» **PAGE EXTRACT**
No offense to the OP, but this is just another "Tivo deathwatch" post that we've have pretty constantly for the last 10-12 years. IMO, the possibility that Tivo will go bankrupt is the lowest it's been in years.


----------



## Resist (Dec 21, 2003)

ZeoTiVo said:


> Oh Ok you just wanted deliberately to talk about something different and be so literal as to give the OP an answer that in reality would not happen. Ok then, have fun with that.


What is your issue with me? I was making a point that "lifetime" doesn't mean lifetime, if the company goes out of business, that's all!


----------



## ZeoTiVo (Jan 2, 2004)

Resist said:


> What is your issue with me? I was making a point that "lifetime" doesn't mean lifetime, if the company goes out of business, that's all!


and that was incorrect. The rest was just me replying in kind to your sarcasm you showed the poster. It seems you can be sarcastic but others should treat you with utmost respect. Ok.


----------



## OLdDog (Dec 15, 2001)

This was asked back in the day and a TiVo employee (Richard B I think) {His last name is like the moose on Rocky the flying Squirrel but I cannot spell it right now} said that, "were TiVo to go out of business an unlock code would be released that would, at least. allow TiVos to do manual recordings.

Of course TiVos back then were much simpler and things like cable cards, MRV, and other advanced things did not exist, but I would hope that all TiVos would be able to perform at some level should the worst happen. 

But, as others have said, TiVo is not in current real danger of going out of business rather the only real danger is some sort of buyout which should not effect subscription models in any way but pricing and existing contracts should continue unchanged.


----------



## bkc56 (Apr 29, 2001)

funguy123us said:


> Goggle will take over the world one day. Anything they do, they win.


<off-topic>
That doesn't seem to be the case for Wave or Buzz (from what I've been seeing)

» **SOURCE MATERIAL**
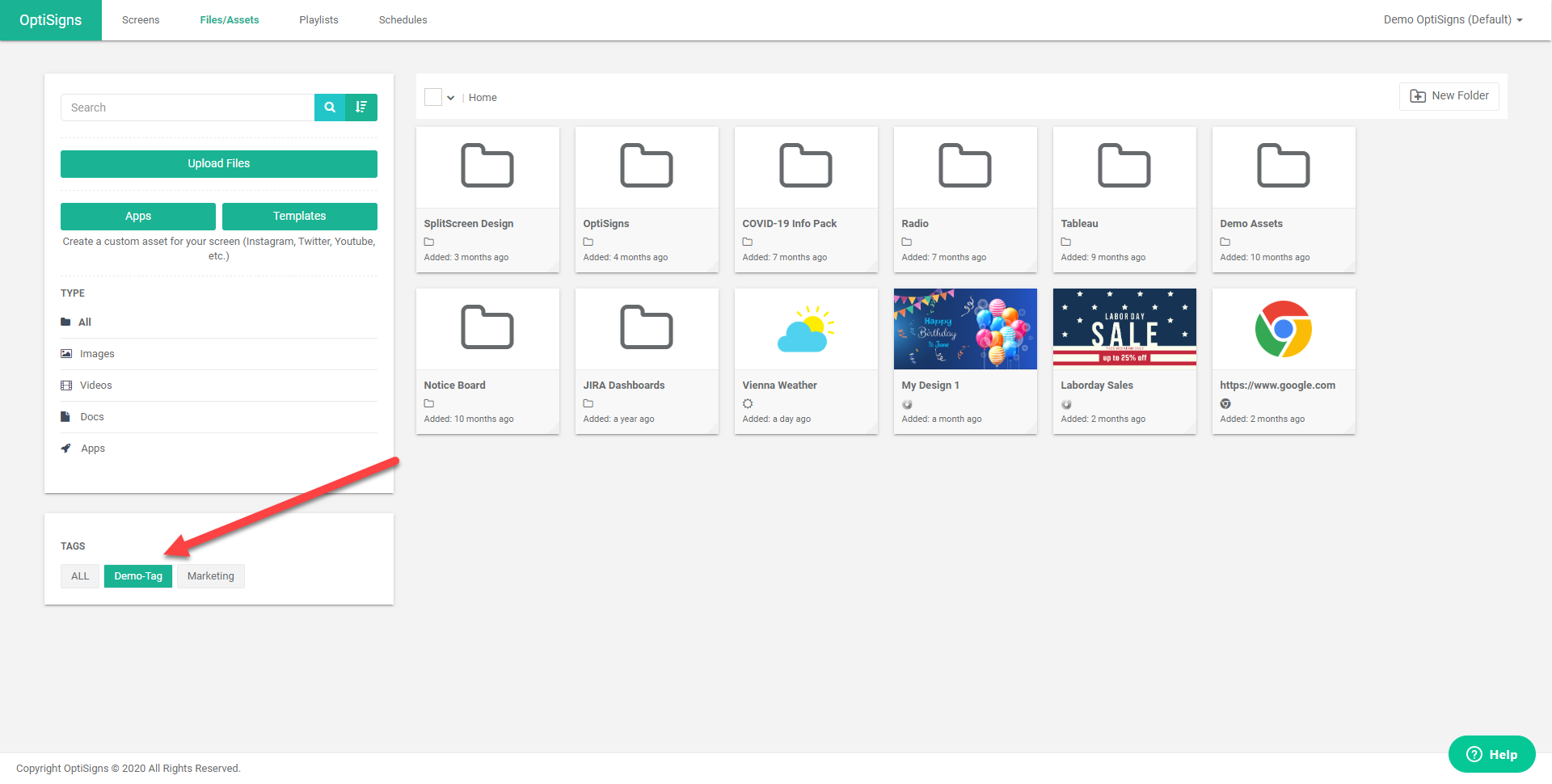
Task: Select the ALL tag filter
Action: pos(80,576)
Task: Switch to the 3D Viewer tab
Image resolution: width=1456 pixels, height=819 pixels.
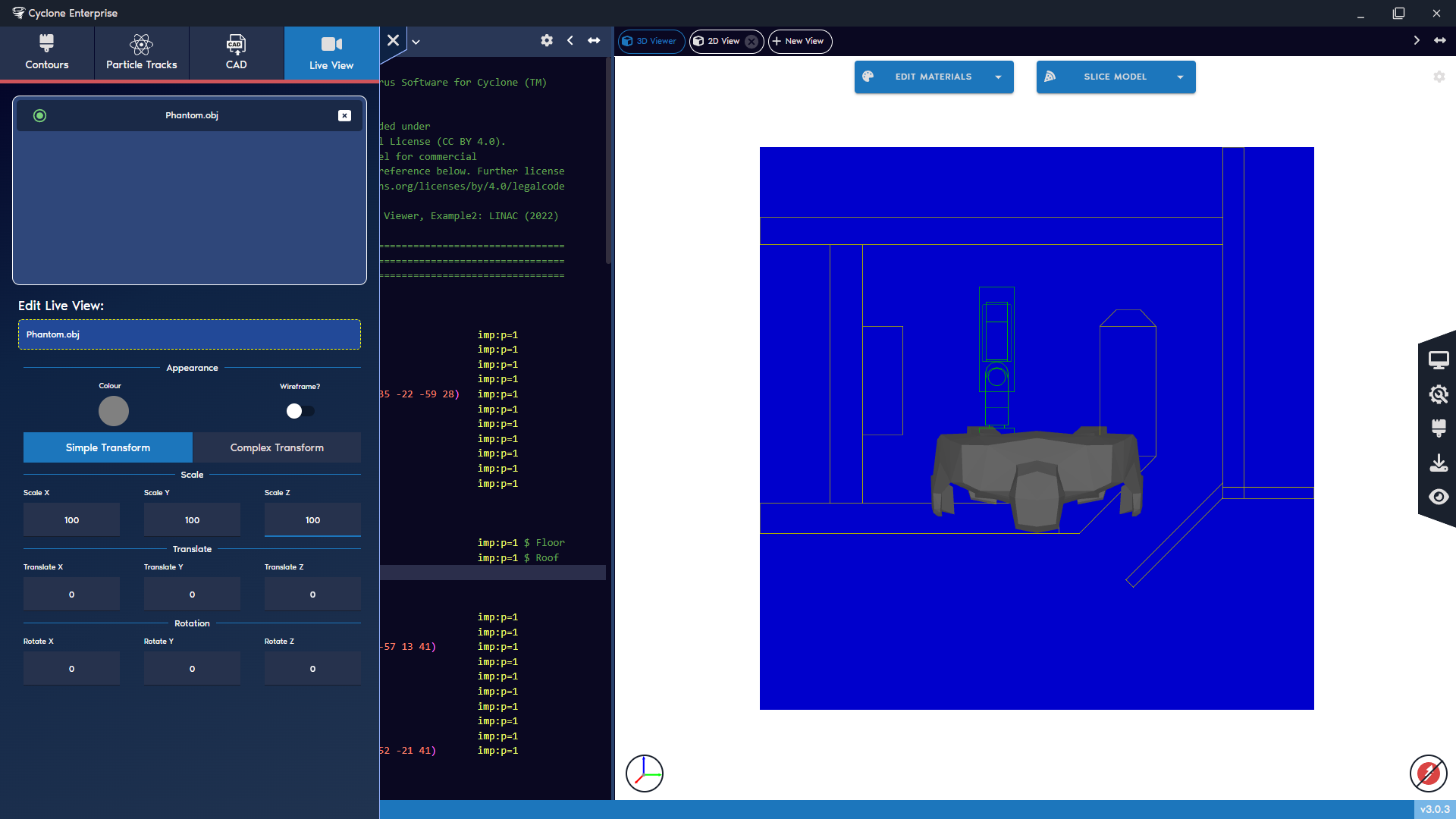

» **EXERCISE INSTRUCTIONS**
Resume the forum discussion above about TiVo going out of business, continuing it after its final sentence.

» **EXERCISE OUTPUT**
</off-topic>


----------



## Mike-Mike (Mar 2, 2010)

jfh3 said:


> but they have $254 Million in the bank
> .


hmmm, me too... small world


----------



## ComputerLover (Apr 5, 2012)

johnny99 said:


> Tivo reported their quarterly earnings today and they are having trouble controlling costs while customer cancellations are increasing and new subscriptions are decreasing. Meanwhile, there are reports today that Google is developing some kind of set-top cable box that provides TV search and schedule information for free (ad-supported).
> 
> If Tivo declares bankruptcy, what happens to existing "lifetime" subscriptions?


GOOD QUESTION..LIKE I GOT MY MONEY REFUND $149.00 PLUS ANY MOVIES FREE NO CHARGE SEPT TO NOV 30, 2011 FROM SEZMI INC. SHUT DOWN ON SEPT 24TH,..THEY SEND MONEY REFUND TO SUBCRIBERS CUSTOMER'S SEZMI DVR 1TB DEVICE ONLY AND ANY MOVIES FREE UNTIL NOV 30 EXPIRED... NOT NEW CUSTOMER JOIN...ON SEPT 24,2011 AFTER..


----------



## vectorcatch (Nov 21, 2008)

Thank you for the seizure.


----------



## Johncv (Jun 11, 2002)

t1voproof said:


> I don't think Google is getting into the STB market anytime soon, but who knows?


Google in taks with an investment firm on finding someone who take Moto STB division. Cissco is also trying to unload the SA STB division.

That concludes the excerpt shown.